What Should Be Included In My Commercial Lease Agreement?

On Behalf of Dunlap Fiore, LLC |

You may assume that a commercial lease is similar to a residential lease, and in some ways it is. But commercial leases must address additional items that are not applicable to a residential property. Knowing what these items are is crucial to making good decisions for your business.

Here are four items that are specific to commercial leases that you should be aware of before you sign.

1. Lease Duration

Residential leases are typically for one year at a time, but commercial leases can very between 1 to 100 years. Choosing the duration of your lease can depend on many factors, including your business model, past success and future growth plans.

2. Rent

You pay base rent one year in advance; you pay monthly rent each month. Landlord and tenant must agree on one of these payment terms; the lease should also address late payments and defaults.

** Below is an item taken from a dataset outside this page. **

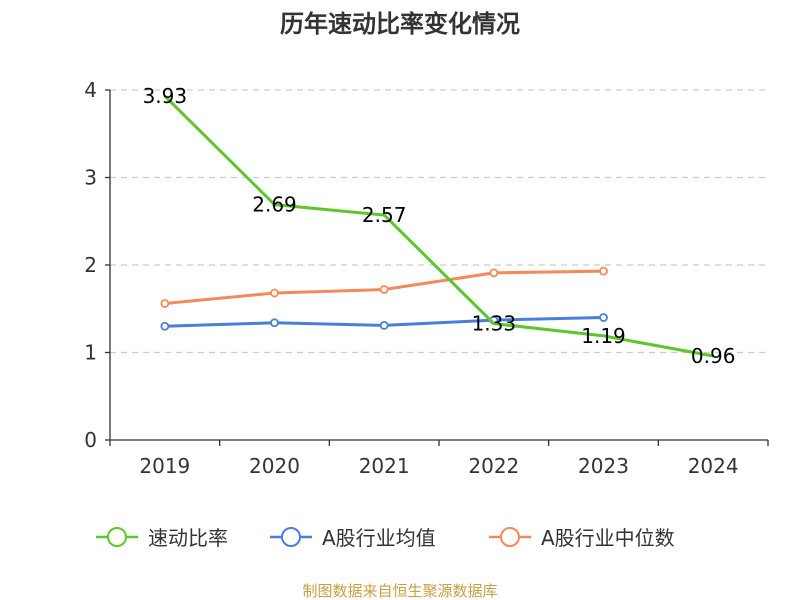 The width and height of the screenshot is (800, 600). Describe the element at coordinates (400, 24) in the screenshot. I see `chart-title: 历年速动比率变化情况` at that location.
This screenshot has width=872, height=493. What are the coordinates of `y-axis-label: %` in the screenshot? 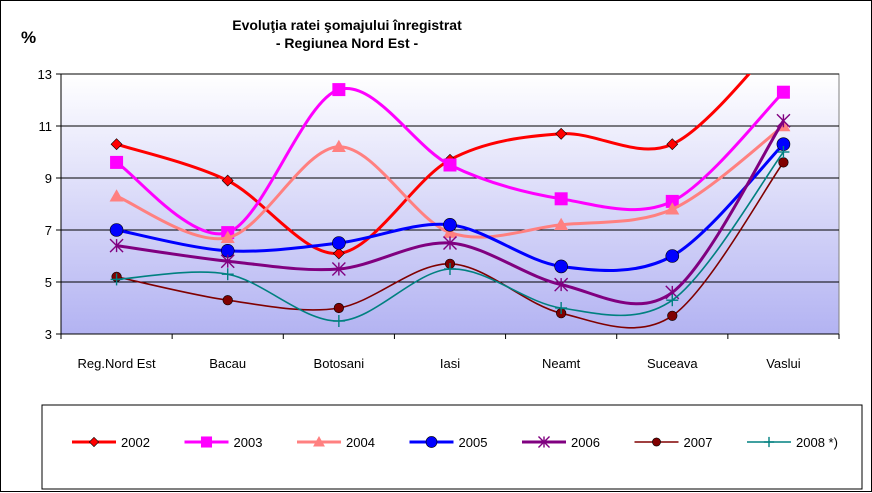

The lease should also specify whether the rent includes property taxes, insurance costs, utility payments and maintenance fees. If the rent does not include these costs, the lease must specify who will pay these charges.

3. Property Details

Beyond the workspace, commercial property includes access to common areas, parking spaces, walkways and hallways. The lease must address the use of those spaces, as well as signage, both at the place of business and in common areas.

4. Terms Of Engagement And Usage

The commercial lease must detail how you will use the property and articulate any restrictions such as hazardous materials, exclusivity to other businesses and other concerns.

There are many items that are specific to commercial leases that should be carefully addressed. Be sure you are comfortable with each factor before you sign.